-- Task objective --
Report each line of the entries that includes "name" by copying it.

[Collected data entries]
━━━━━━━━━━
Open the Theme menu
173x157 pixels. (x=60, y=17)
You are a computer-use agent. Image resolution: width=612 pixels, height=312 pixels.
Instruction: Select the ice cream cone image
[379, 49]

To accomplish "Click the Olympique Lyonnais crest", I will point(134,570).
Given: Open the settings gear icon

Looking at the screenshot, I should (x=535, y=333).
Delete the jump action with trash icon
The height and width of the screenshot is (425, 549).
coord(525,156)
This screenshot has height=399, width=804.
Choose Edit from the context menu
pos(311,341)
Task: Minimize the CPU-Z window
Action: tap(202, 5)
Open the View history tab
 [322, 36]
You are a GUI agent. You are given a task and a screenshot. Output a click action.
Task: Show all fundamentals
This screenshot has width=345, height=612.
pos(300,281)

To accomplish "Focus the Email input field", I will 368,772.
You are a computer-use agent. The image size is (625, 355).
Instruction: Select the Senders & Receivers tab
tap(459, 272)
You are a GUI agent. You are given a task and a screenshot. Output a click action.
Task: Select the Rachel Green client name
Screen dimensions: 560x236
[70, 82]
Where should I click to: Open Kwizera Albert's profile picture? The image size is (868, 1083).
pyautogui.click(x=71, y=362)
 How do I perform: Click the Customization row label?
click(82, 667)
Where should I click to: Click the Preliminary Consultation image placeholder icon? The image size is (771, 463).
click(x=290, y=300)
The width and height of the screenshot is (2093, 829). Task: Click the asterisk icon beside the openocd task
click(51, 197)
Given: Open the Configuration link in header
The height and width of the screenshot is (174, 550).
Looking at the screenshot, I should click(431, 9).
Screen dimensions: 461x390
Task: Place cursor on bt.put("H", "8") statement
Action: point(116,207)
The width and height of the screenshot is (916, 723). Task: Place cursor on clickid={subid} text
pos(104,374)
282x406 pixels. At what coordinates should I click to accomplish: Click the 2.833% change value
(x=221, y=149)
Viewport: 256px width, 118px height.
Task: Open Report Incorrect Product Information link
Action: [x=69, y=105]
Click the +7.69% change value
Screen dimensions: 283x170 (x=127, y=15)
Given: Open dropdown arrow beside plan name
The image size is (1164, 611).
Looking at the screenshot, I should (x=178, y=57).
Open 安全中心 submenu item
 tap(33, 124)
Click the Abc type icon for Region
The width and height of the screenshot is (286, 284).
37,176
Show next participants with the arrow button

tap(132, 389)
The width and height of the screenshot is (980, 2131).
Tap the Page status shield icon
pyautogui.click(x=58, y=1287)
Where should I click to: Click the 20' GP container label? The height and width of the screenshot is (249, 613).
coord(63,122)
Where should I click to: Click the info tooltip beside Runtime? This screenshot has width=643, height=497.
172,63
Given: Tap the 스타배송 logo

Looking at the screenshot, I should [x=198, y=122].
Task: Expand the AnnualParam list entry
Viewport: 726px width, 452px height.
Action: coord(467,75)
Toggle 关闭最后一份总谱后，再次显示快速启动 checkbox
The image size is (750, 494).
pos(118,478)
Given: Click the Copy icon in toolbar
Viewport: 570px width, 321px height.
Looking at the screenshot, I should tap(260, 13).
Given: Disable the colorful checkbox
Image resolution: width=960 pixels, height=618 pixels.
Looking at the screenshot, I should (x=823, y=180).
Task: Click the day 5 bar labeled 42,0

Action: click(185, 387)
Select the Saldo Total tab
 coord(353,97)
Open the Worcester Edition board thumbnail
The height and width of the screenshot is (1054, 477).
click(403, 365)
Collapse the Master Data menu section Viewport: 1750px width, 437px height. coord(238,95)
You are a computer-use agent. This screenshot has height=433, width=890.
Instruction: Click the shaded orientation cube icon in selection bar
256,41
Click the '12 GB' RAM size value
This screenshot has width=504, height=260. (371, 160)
━━━━━━━━━━
-- Solution for this problem --
Task: Select the Rachel Green client name
Given: Open dropdown arrow beside plan name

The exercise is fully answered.